Return the full set of entries exactly. Omit none.

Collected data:
=======

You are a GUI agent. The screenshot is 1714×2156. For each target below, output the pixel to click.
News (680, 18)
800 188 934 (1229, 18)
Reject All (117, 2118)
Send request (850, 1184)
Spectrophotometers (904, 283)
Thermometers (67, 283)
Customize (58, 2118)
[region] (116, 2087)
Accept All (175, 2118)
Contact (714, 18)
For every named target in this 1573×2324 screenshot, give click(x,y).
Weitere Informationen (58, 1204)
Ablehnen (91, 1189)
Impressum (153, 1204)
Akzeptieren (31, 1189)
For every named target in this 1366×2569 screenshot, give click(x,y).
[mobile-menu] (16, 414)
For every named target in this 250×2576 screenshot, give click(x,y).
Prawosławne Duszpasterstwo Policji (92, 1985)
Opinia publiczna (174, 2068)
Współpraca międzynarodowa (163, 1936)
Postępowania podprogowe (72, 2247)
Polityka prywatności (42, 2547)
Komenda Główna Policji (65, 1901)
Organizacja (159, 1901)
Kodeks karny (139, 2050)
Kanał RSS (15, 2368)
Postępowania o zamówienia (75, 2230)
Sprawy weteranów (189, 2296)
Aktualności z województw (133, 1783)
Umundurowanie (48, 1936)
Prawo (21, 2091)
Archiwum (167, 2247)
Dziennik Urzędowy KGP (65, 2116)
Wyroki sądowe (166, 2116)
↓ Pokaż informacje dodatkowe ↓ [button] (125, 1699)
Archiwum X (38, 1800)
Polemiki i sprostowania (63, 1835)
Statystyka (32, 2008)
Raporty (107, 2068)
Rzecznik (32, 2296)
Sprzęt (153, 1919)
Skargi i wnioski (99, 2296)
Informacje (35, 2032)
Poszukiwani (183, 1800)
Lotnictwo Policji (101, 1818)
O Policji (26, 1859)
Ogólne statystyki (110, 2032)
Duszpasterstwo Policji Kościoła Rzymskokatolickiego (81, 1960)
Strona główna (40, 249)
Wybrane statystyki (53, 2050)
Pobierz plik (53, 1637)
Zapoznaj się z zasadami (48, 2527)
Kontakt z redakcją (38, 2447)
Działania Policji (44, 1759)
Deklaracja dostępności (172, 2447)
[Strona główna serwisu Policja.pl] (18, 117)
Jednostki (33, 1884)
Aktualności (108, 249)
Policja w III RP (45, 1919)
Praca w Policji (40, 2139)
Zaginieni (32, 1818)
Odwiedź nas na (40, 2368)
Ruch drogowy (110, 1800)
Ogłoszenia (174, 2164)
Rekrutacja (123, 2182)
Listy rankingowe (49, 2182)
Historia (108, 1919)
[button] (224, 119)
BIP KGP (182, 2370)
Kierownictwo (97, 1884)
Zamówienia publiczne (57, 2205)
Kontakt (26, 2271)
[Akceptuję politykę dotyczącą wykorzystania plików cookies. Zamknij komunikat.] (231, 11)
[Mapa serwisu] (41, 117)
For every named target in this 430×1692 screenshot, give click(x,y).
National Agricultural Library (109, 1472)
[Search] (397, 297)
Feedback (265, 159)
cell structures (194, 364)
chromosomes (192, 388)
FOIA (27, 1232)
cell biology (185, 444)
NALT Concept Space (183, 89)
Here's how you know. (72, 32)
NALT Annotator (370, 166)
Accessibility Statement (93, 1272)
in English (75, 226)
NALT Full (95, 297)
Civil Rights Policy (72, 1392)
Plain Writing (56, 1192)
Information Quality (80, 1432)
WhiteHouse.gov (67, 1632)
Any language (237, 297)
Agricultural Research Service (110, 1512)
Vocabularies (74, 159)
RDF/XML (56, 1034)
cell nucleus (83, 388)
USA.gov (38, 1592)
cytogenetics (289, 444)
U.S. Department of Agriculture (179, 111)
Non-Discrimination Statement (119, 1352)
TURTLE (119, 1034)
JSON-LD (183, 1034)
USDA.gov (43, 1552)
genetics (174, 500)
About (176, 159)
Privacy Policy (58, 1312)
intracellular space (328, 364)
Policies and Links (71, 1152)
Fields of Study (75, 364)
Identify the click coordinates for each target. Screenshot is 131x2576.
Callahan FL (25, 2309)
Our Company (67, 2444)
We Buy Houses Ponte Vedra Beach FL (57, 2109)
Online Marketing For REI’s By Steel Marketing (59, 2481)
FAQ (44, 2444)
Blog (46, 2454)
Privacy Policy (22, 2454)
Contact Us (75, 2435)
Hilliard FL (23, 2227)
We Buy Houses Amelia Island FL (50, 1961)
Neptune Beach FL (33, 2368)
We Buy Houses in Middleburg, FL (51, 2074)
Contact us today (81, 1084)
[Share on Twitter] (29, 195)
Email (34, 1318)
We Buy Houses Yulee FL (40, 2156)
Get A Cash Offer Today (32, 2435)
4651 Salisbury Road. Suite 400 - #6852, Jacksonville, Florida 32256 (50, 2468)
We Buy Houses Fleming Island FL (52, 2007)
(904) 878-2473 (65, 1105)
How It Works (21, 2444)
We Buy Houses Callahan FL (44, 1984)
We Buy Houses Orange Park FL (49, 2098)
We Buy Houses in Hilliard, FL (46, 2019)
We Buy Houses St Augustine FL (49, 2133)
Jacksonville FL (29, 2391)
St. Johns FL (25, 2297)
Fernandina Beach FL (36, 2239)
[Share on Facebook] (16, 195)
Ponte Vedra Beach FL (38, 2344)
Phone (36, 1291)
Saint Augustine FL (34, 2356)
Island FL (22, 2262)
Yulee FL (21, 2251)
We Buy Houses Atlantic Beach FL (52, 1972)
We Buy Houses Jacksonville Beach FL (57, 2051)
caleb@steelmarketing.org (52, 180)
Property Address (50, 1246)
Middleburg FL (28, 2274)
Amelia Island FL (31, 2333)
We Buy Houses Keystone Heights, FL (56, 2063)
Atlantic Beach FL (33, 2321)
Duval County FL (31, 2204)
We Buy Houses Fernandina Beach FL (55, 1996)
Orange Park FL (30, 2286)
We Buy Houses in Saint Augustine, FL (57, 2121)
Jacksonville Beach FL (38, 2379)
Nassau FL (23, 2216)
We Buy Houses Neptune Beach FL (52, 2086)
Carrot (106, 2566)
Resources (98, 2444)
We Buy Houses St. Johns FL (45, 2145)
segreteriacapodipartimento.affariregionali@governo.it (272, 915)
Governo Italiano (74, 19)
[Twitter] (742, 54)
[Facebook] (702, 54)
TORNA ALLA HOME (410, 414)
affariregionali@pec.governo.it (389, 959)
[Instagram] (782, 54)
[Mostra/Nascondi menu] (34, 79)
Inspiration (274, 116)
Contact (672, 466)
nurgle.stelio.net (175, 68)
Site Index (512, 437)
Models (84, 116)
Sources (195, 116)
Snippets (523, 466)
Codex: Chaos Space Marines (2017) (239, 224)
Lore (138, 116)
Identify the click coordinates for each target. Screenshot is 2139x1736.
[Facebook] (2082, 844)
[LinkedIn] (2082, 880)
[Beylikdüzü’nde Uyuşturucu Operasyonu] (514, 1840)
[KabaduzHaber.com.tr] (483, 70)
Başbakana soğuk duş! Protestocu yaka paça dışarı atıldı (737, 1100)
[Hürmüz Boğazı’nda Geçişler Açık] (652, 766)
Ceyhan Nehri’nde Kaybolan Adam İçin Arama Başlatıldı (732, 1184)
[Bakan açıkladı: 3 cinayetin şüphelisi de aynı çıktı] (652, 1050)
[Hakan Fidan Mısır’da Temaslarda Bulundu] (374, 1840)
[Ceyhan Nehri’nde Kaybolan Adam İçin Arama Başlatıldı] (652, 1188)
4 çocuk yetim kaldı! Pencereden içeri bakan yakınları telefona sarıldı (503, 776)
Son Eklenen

=======

■ **Output for this task**
You are a GUI agent. The screenshot is 1714×2156. For each target below, output the pixel to click.
News (680, 18)
800 188 934 (1229, 18)
Reject All (117, 2118)
Send request (850, 1184)
Spectrophotometers (904, 283)
Thermometers (67, 283)
Customize (58, 2118)
[region] (116, 2087)
Accept All (175, 2118)
Contact (714, 18)
For every named target in this 1573×2324 screenshot, give click(x,y).
Weitere Informationen (58, 1204)
Ablehnen (91, 1189)
Impressum (153, 1204)
Akzeptieren (31, 1189)
For every named target in this 1366×2569 screenshot, give click(x,y).
[mobile-menu] (16, 414)
For every named target in this 250×2576 screenshot, give click(x,y).
Prawosławne Duszpasterstwo Policji (92, 1985)
Opinia publiczna (174, 2068)
Współpraca międzynarodowa (163, 1936)
Postępowania podprogowe (72, 2247)
Polityka prywatności (42, 2547)
Komenda Główna Policji (65, 1901)
Organizacja (159, 1901)
Kodeks karny (139, 2050)
Kanał RSS (15, 2368)
Postępowania o zamówienia (75, 2230)
Sprawy weteranów (189, 2296)
Aktualności z województw (133, 1783)
Umundurowanie (48, 1936)
Prawo (21, 2091)
Archiwum (167, 2247)
Dziennik Urzędowy KGP (65, 2116)
Wyroki sądowe (166, 2116)
↓ Pokaż informacje dodatkowe ↓ [button] (125, 1699)
Archiwum X (38, 1800)
Polemiki i sprostowania (63, 1835)
Statystyka (32, 2008)
Raporty (107, 2068)
Rzecznik (32, 2296)
Sprzęt (153, 1919)
Skargi i wnioski (99, 2296)
Informacje (35, 2032)
Poszukiwani (183, 1800)
Lotnictwo Policji (101, 1818)
O Policji (26, 1859)
Ogólne statystyki (110, 2032)
Duszpasterstwo Policji Kościoła Rzymskokatolickiego (81, 1960)
Strona główna (40, 249)
Wybrane statystyki (53, 2050)
Pobierz plik (53, 1637)
Zapoznaj się z zasadami (48, 2527)
Kontakt z redakcją (38, 2447)
Działania Policji (44, 1759)
Deklaracja dostępności (172, 2447)
[Strona główna serwisu Policja.pl] (18, 117)
Jednostki (33, 1884)
Aktualności (108, 249)
Policja w III RP (45, 1919)
Praca w Policji (40, 2139)
Zaginieni (32, 1818)
Odwiedź nas na (40, 2368)
Ruch drogowy (110, 1800)
Ogłoszenia (174, 2164)
Rekrutacja (123, 2182)
Listy rankingowe (49, 2182)
Historia (108, 1919)
[button] (224, 119)
BIP KGP (182, 2370)
Kierownictwo (97, 1884)
Zamówienia publiczne (57, 2205)
Kontakt (26, 2271)
[Akceptuję politykę dotyczącą wykorzystania plików cookies. Zamknij komunikat.] (231, 11)
[Mapa serwisu] (41, 117)
For every named target in this 430×1692 screenshot, give click(x,y).
National Agricultural Library (109, 1472)
[Search] (397, 297)
Feedback (265, 159)
cell structures (194, 364)
chromosomes (192, 388)
FOIA (27, 1232)
cell biology (185, 444)
NALT Concept Space (183, 89)
Here's how you know. (72, 32)
NALT Annotator (370, 166)
Accessibility Statement (93, 1272)
in English (75, 226)
NALT Full (95, 297)
Civil Rights Policy (72, 1392)
Plain Writing (56, 1192)
Information Quality (80, 1432)
WhiteHouse.gov (67, 1632)
Any language (237, 297)
Agricultural Research Service (110, 1512)
Vocabularies (74, 159)
RDF/XML (56, 1034)
cell nucleus (83, 388)
USA.gov (38, 1592)
cytogenetics (289, 444)
U.S. Department of Agriculture (179, 111)
Non-Discrimination Statement (119, 1352)
TURTLE (119, 1034)
JSON-LD (183, 1034)
USDA.gov (43, 1552)
genetics (174, 500)
About (176, 159)
Privacy Policy (58, 1312)
intracellular space (328, 364)
Policies and Links (71, 1152)
Fields of Study (75, 364)
Identify the click coordinates for each target. Screenshot is 131x2576.
Callahan FL (25, 2309)
Our Company (67, 2444)
We Buy Houses Ponte Vedra Beach FL (57, 2109)
Online Marketing For REI’s By Steel Marketing (59, 2481)
FAQ (44, 2444)
Blog (46, 2454)
Privacy Policy (22, 2454)
Contact Us (75, 2435)
Hilliard FL (23, 2227)
We Buy Houses Amelia Island FL (50, 1961)
Neptune Beach FL (33, 2368)
We Buy Houses in Middleburg, FL (51, 2074)
Contact us today (81, 1084)
[Share on Twitter] (29, 195)
Email (34, 1318)
We Buy Houses Yulee FL (40, 2156)
Get A Cash Offer Today (32, 2435)
4651 Salisbury Road. Suite 400 - #6852, Jacksonville, Florida 32256 (50, 2468)
We Buy Houses Fleming Island FL (52, 2007)
(904) 878-2473 (65, 1105)
How It Works (21, 2444)
We Buy Houses Callahan FL (44, 1984)
We Buy Houses Orange Park FL (49, 2098)
We Buy Houses in Hilliard, FL (46, 2019)
We Buy Houses St Augustine FL (49, 2133)
Jacksonville FL (29, 2391)
St. Johns FL (25, 2297)
Fernandina Beach FL (36, 2239)
[Share on Facebook] (16, 195)
Ponte Vedra Beach FL (38, 2344)
Phone (36, 1291)
Saint Augustine FL (34, 2356)
Island FL (22, 2262)
Yulee FL (21, 2251)
We Buy Houses Atlantic Beach FL (52, 1972)
We Buy Houses Jacksonville Beach FL (57, 2051)
caleb@steelmarketing.org (52, 180)
Property Address (50, 1246)
Middleburg FL (28, 2274)
Amelia Island FL (31, 2333)
We Buy Houses Keystone Heights, FL (56, 2063)
Atlantic Beach FL (33, 2321)
Duval County FL (31, 2204)
We Buy Houses Fernandina Beach FL (55, 1996)
Orange Park FL (30, 2286)
We Buy Houses in Saint Augustine, FL (57, 2121)
Jacksonville Beach FL (38, 2379)
Nassau FL (23, 2216)
We Buy Houses Neptune Beach FL (52, 2086)
Carrot (106, 2566)
Resources (98, 2444)
We Buy Houses St. Johns FL (45, 2145)
segreteriacapodipartimento.affariregionali@governo.it (272, 915)
Governo Italiano (74, 19)
[Twitter] (742, 54)
[Facebook] (702, 54)
TORNA ALLA HOME (410, 414)
affariregionali@pec.governo.it (389, 959)
[Instagram] (782, 54)
[Mostra/Nascondi menu] (34, 79)
Inspiration (274, 116)
Contact (672, 466)
nurgle.stelio.net (175, 68)
Site Index (512, 437)
Models (84, 116)
Sources (195, 116)
Snippets (523, 466)
Codex: Chaos Space Marines (2017) (239, 224)
Lore (138, 116)
Identify the click coordinates for each target. Screenshot is 2139x1736.
[Facebook] (2082, 844)
[LinkedIn] (2082, 880)
[Beylikdüzü’nde Uyuşturucu Operasyonu] (514, 1840)
[KabaduzHaber.com.tr] (483, 70)
Başbakana soğuk duş! Protestocu yaka paça dışarı atıldı (737, 1100)
[Hürmüz Boğazı’nda Geçişler Açık] (652, 766)
Ceyhan Nehri’nde Kaybolan Adam İçin Arama Başlatıldı (732, 1184)
[Bakan açıkladı: 3 cinayetin şüphelisi de aynı çıktı] (652, 1050)
[Hakan Fidan Mısır’da Temaslarda Bulundu] (374, 1840)
[Ceyhan Nehri’nde Kaybolan Adam İçin Arama Başlatıldı] (652, 1188)
4 çocuk yetim kaldı! Pencereden içeri bakan yakınları telefona sarıldı (503, 776)
Son Eklenen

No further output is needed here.